People with intellectual disability will be helped to overcome a “double taboo” in talking about dying and death through a new toolkit designed to train care staff.
A Chief Investigator with the Dying To Talk project, HammondCare’s Associate Professor Josephine Clayton, said there was already a widespread taboo in society in regard to talking about dying, death and bereavement.
This becomes a “double taboo” for people with an intellectual disability when well-meaning care staff and loved ones seek to protect them from end of life realities.
A/Prof Clayton said the Dying to Talk project has sought to research the needs of people with an intellectual disability in understanding and discussing dying and death and also the best ways of communicating these issues.
She describes being drawn to involvement with the project, run by The Centre for Disability Research and Policy at the University of Sydney (USYD) with partner organisation Sunshine (a Sydney-based service provider to people with intellectual disability), after providing palliative care support for people with intellectual disability.
Longer lives, more encounters with death and dying
“At Greenwich Hospital we have been privileged to provide care for a number of patients with intellectual disability who had life limiting illnesses.

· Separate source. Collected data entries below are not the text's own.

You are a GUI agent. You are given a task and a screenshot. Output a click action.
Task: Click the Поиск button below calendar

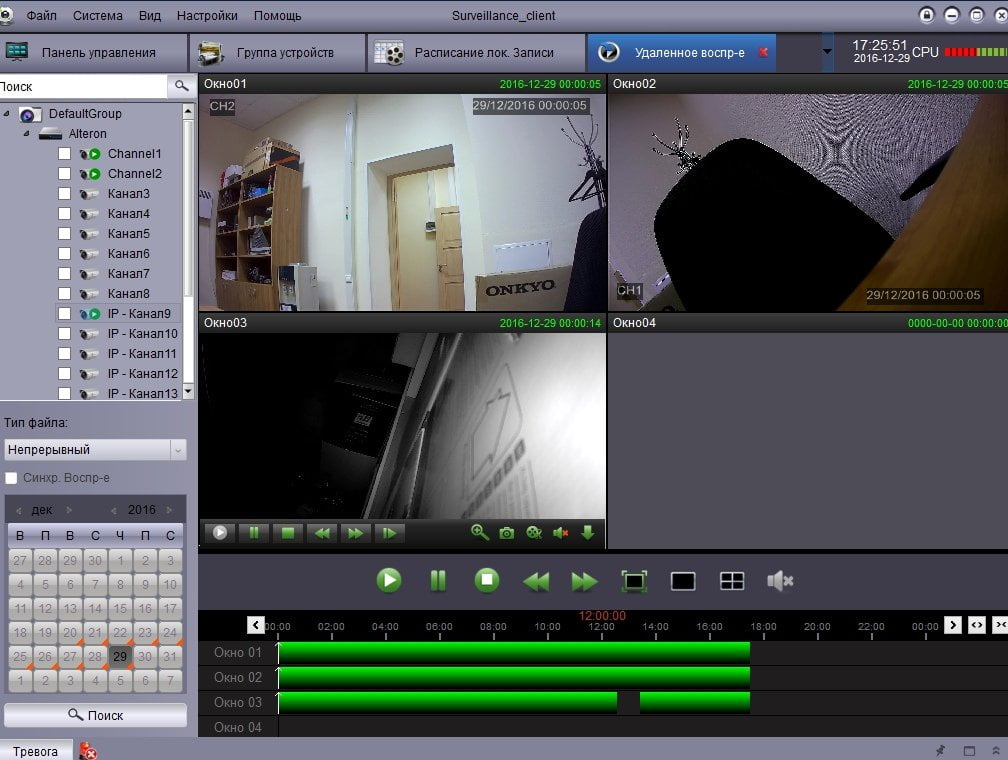[x=95, y=715]
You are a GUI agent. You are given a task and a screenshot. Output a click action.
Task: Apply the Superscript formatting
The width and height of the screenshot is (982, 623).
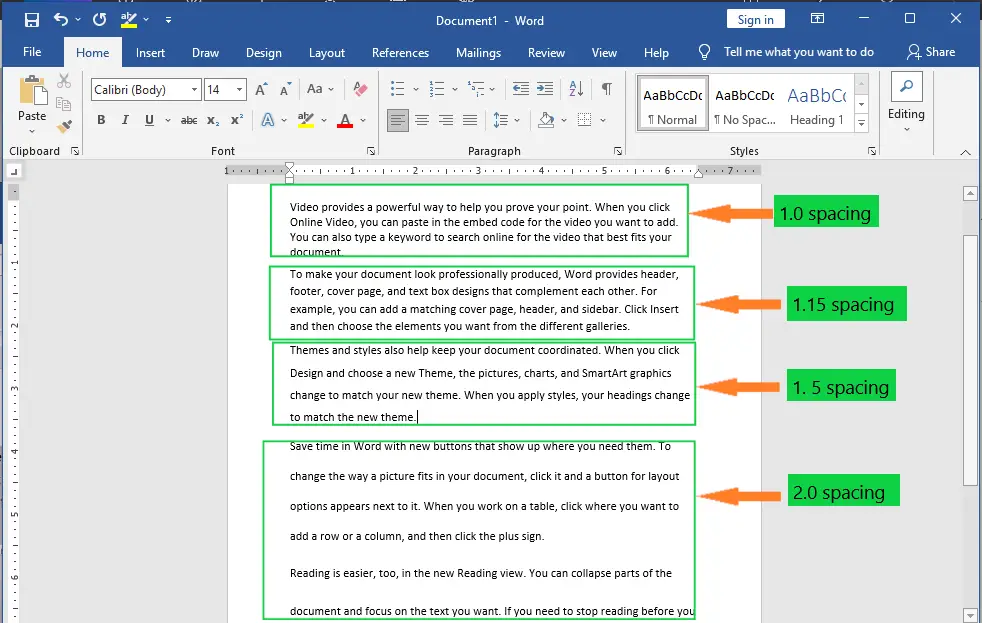click(237, 120)
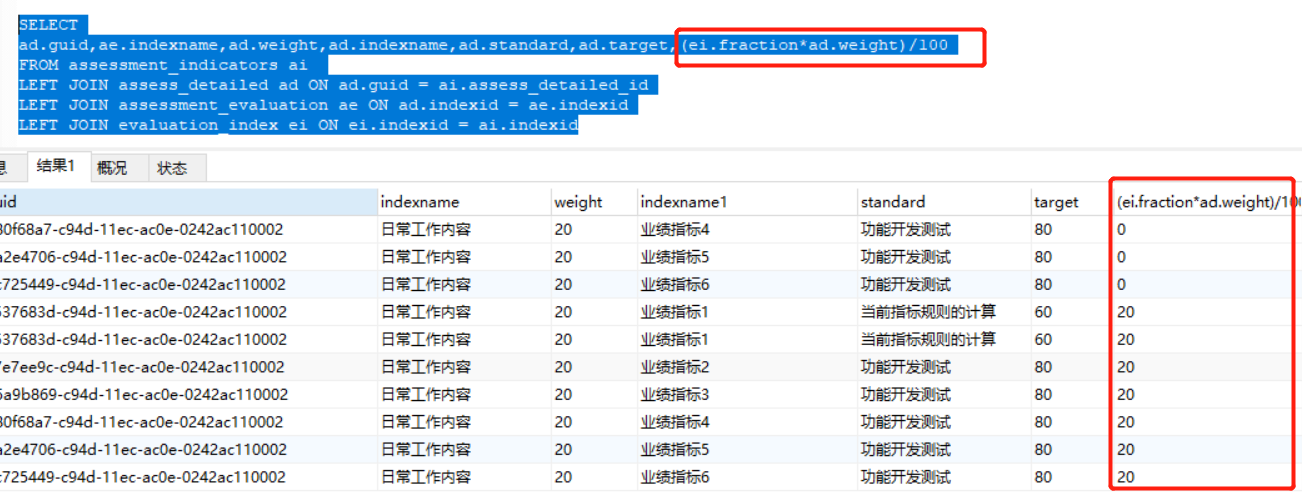Click the weight column header
This screenshot has height=492, width=1302.
click(x=578, y=202)
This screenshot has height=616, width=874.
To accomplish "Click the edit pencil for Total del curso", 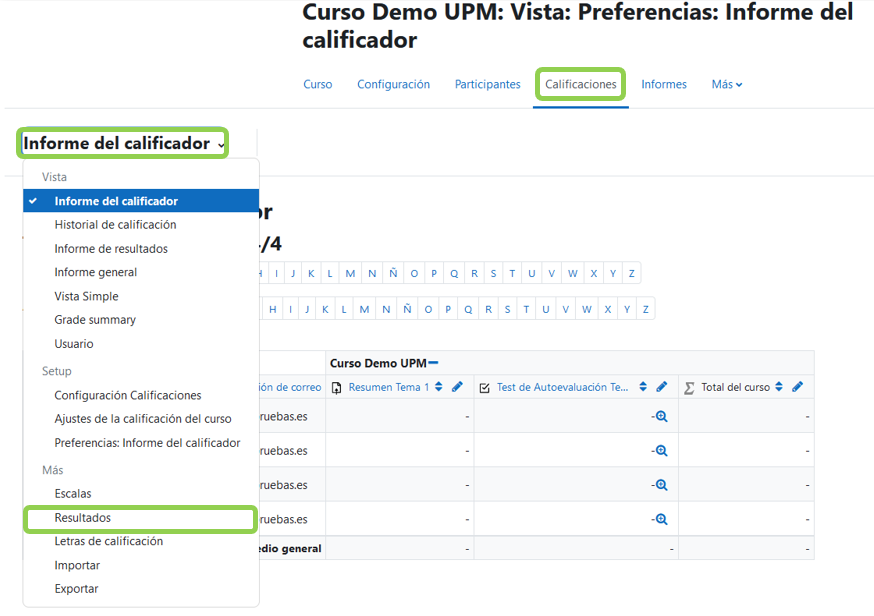I will point(797,386).
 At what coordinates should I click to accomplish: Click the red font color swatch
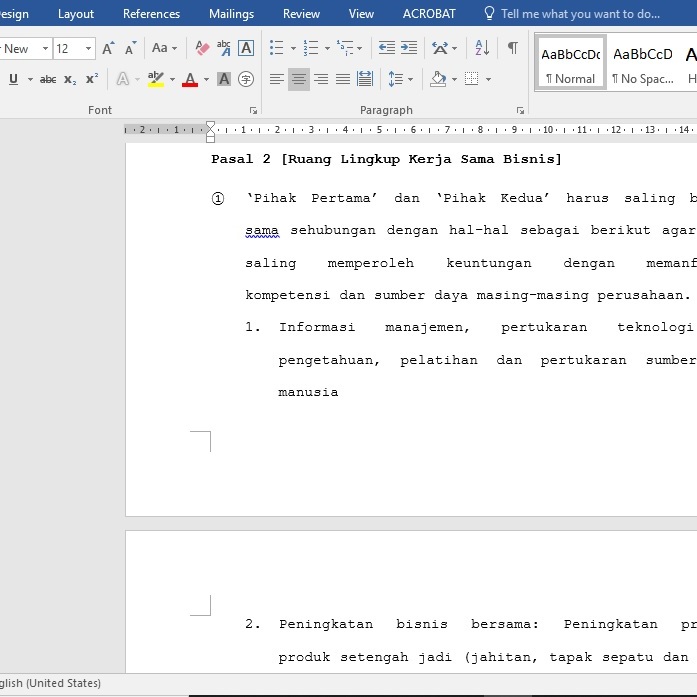point(190,80)
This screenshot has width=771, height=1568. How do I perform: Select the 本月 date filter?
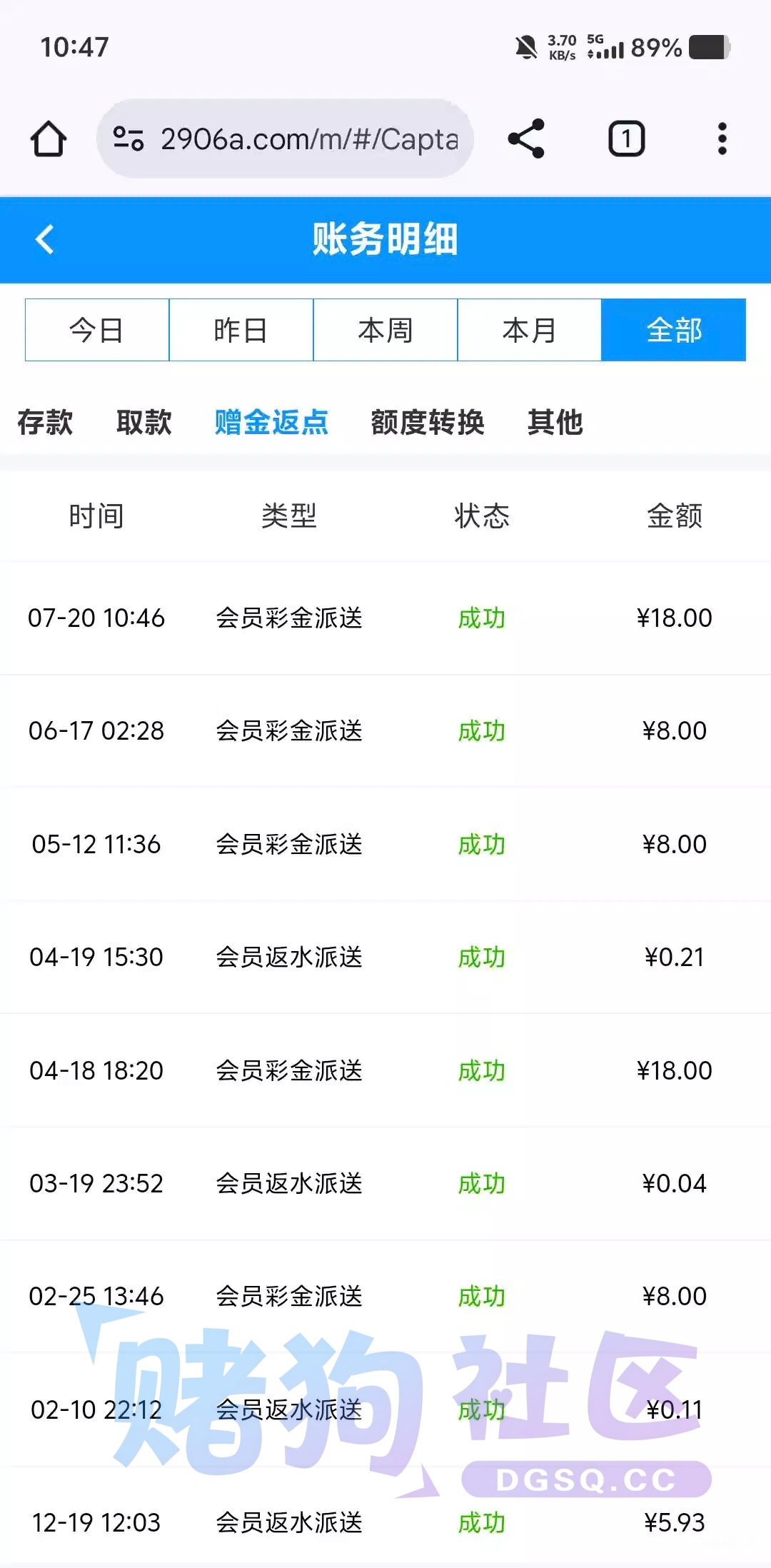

I was struck by how care staff were almost like family, often because the person has lived in a group home for many years.
“Usually care staff were very protective about passing on information about the patient’s condition and I realised we did not really have a good understanding as to whether the person should be more fully informed, when or how,” A/Prof Clayton said.
The issue also arose when the person with intellectual disability was facing the loss of a parent, other close relative or a fellow group home resident, situations that are becoming more common as life expectancies grow.
It was in this context that A/Prof Clayton was contacted by Prof Roger Stancliffe and invited to be a part of the three-year ARC Linkage project (2013-2016), Dying to Talk, as a palliative care specialist with a particular interest in Advanced Care Planning.
The project aims to ensure that adults with intellectual disability know about end of life and receive support to make decisions and plans for it.
World-first evidence-base
The team - which also includes Dr Michele Wiese from the University of Sydney, Prof Sue Read from Keele University, UK and Gail Jeltes from Sunshine – are developing and trialling a system of training staff of community living services to achieve this aim.
They will also evaluate a range of impacts of using the toolkit for both staff and adults with intellectual disability, including their understanding of dying and death, knowledge of planning for the end of life, emotional distress, and fear of dying and death.
A/Prof Clayton said this would provide a world first evidence-base regarding the consequences of educating people with intellectual disability about a part of life that affects all people.
She said that while trialling and then evaluation were still to be concluded, early anecdotal feedback had been very positive.
Some of the keys to good communication included talking about death and dying when the person with intellectual disability was in good health, using every day examples in a matter of fact way, checking that the conversation is being understood and repeating information.
Apart from A/Prof Clayton’s role as an investigator, she also chairs the Dying to Talk project’s expert advisory group of which HammondCare Pastoral Care Coordinator, Des Meers, is also a member.
Greenwich Hospital also opened its doors to allow filming for some scenes in a video that is being released as part of the training toolkit for care staff.
“This is an amazing opportunity to support care staff and families in offering people with an intellectual disability that basic human right of knowing about and preparing for dying and death.”